Лесток то убегал куда-то на короткое время, то вновь появлялся в зале, пытливо вглядываясь в лицо своей высокопоставленной пациентки.
«Она колеблется, никак не может решиться. А у многих из тех, что собрались здесь, видно, поджилки трясутся. Да и то надо понять — рискуют ссылками, а то и головами. Одному мне не привыкать — изведал изгнание и опала мне не впервой», — говорил себе Герман Лесток. Не простой у него была судьба. Его отец, родом из Шампани, покинул Францию и поселился в Германии, где был сначала цирюльником, а затем хирургом при дворе Брауншвейг-Целльского герцога. Сын его, Герман, двадцатилетним юношей уехал в Россию, чтобы самостоятельно найти своё счастье. На него обратил внимание сам царь Пётр, подивившись тому, с какою ловкостью юнец орудовал хирургическим ножом. Но кто-то донёс царю о каком-то проступке Лестока, и он сослал его в Казань. Лишь Екатерина Первая вернула острого умом и преданного императорской семье эскулапа из опалы и приставила его лейб-хирургом к своей дочери.

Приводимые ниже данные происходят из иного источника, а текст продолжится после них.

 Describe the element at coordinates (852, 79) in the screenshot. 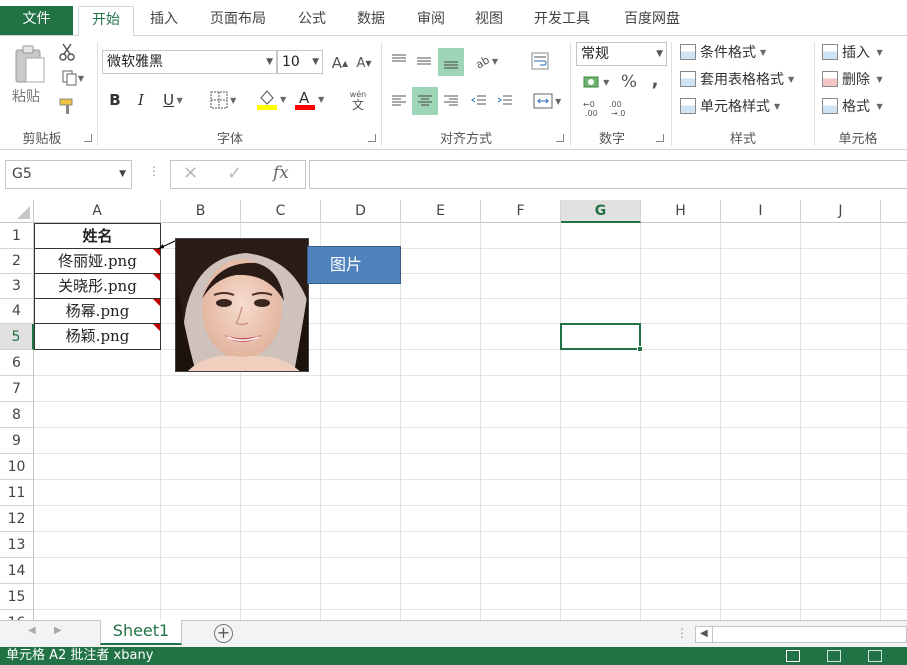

«В преданности моей её высочеству не следует сомневаться, — рассуждал теперь сам с собою уже пожилой, пятидесятилетний врач. — Да она теперь ждёт от меня не словесных уверений — их изливают ей все, собравшиеся за столом. Она ждёт от меня поступка, что воспламенил бы её волю. И я его совершу, чем бы он, мой шаг, ни обернулся».
Он взял листок бумаги и подошёл к столу.
— Соизвольте взглянуть сюда, ваше высочество, — сказал он, показывая ей рисунок, который он только что набросал.
На бумаге в одном углу была представлена она, цесаревна, с короною на голове, на другом рисунке — она же в монашеской рясе.
— Желаете ли, ваше высочество, быть на престоле самодержавною императрицею или сидеть в монашеской келье, когда ваши друзья и приверженцы окажутся на плахе? — произнёс он.
Елизавета прикрыла ладонями лицо и тут же, отняв их, оглядела столпившихся вкруг неё:
— Я докажу вам, что я — дочь Великого Петра! Подайте, Лесток, мне кирасу. Я сама поведу вас туда, куда надо.
— Эх, где наша не пропадала! — вдруг воскрикнул Алексей Разумовский, почти весь день до самого позднего вечера не проронивший ни слова и не притронувшийся к рюмке.
— Пойдём все, как один, — проговорили Шуваловы, и с ними в согласии оказались Воронцов и другие, кто был посмелее.